All earmarks should be banned in the House and Senate
SEVEN HOUSE members, including Northern Virginia Rep. James P. Moran Jr. (D), collected more than $840,000 in political contributions from employees and clients of a lobbying firm, Paul Magliocchetti and Associates Group (PMA), during a two-year span. In that same period, the lawmakers, strategically situated on the Appropriations defense subcommittee, directed more than $245 million in earmarks to clients of PMA.
If you think those two facts are unrelated, you are qualified to be on the House ethics committee. The panel recently found that "simply because a member sponsors an earmark for an entity that also happens to be a campaign contributor does not, on these two facts alone, support a claim that a member's actions are being influenced by campaign contributions."
The ethics committee acknowledged that "there is a widespread perception among corporations and lobbyists that campaign contributions provide enhanced access to members or a greater chance of obtaining earmarks." Gee, how could anyone have gotten that impression? Maybe because the lawmakers targeted those seeking earmarks for campaign contributions? Sent their key appropriations staffers to fundraisers?

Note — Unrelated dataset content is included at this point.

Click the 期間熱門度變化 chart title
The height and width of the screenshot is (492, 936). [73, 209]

For instance, in 2008, the appropriations director for Rep. Pete Visclosky (D-Ind.) told corporations interested in obtaining earmarks that they needed to submit requests by Feb. 15. On Feb. 27, Mr. Visclosky's campaign manager sent a letter to companies that had sought his help on defense matters inviting them to a fundraiser on March 12. Mr. Visclosky's political committees received $35,300 from clients of PMA that month, plus another $12,000 from the lobbying firm and its employees. A week after the fundraiser, which was focused on defense contractors and attended by his chief of staff and appropriations director, Mr. Visclosky requested earmarks for six PMA clients, totaling more than $14 million.
House leaders understand that voters may not be quite as obtuse as the ethics committee seems to assume, and their extreme embarrassment -- over this and other scandals -- may lead to useful action. The House is right to ban lawmakers from earmarking government funds for for-profit companies. It should go further, and extend the prohibition to nonprofit and educational institutions as well. Some nonprofit institutions spend enormous sums on lobbyists, who dispense campaign donations in hope of obtaining earmarks. More important, the Senate must follow suit, as much as it appears disinclined to do so. A system that aligns campaign cash and earmarks is inherently unseemly, if not outright corrupt, and the Senate is tainted by this setup as well.

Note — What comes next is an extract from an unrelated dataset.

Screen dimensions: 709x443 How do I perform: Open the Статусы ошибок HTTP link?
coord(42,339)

We say this fully aware that the Constitution grants Congress the power of the purse and that earmarks are not close to the biggest reason for out-of-control spending. And that lawmakers have taken steps in recent years to reduce the number of earmarks and make the process more open. And that eliminating earmarks would not end every instance in which private interests lobby for -- and make campaign contributions in hope of obtaining -- particular favors.

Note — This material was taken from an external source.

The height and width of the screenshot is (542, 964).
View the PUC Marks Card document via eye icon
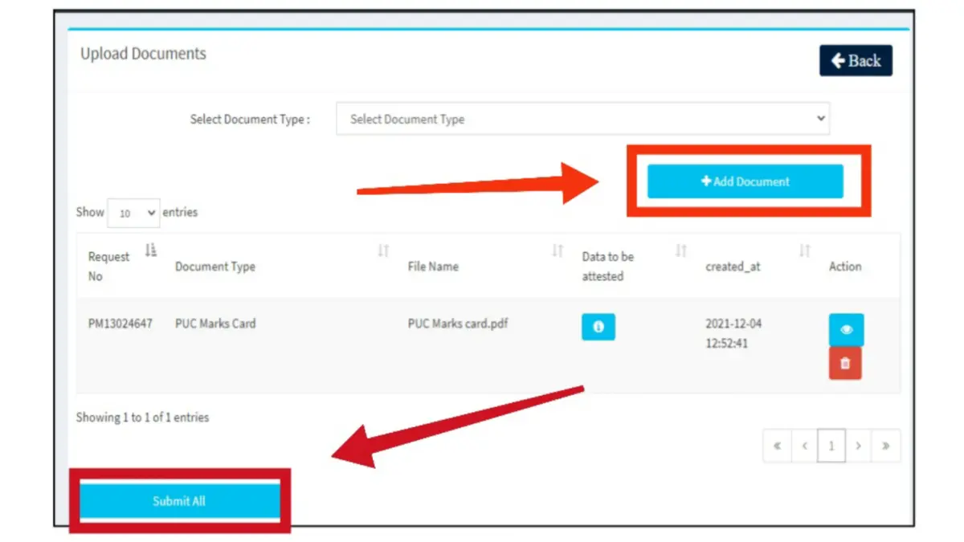[x=846, y=330]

It would, however, eliminate the worst such abuse. The House Ethics Manual cautions members "to avoid even the appearance that solicitations of campaign contributions are connected in any way with an action taken or to be taken in an official capacity." The ethics committee, dismissing that caution and a recommendation by the newly created independent Office of Congressional Ethics to investigate two of the seven representatives, decided there was nothing to worry about in the PMA case. With standards this lax, the only reasonable choice is to end the earmarks that fuel this sleazy process.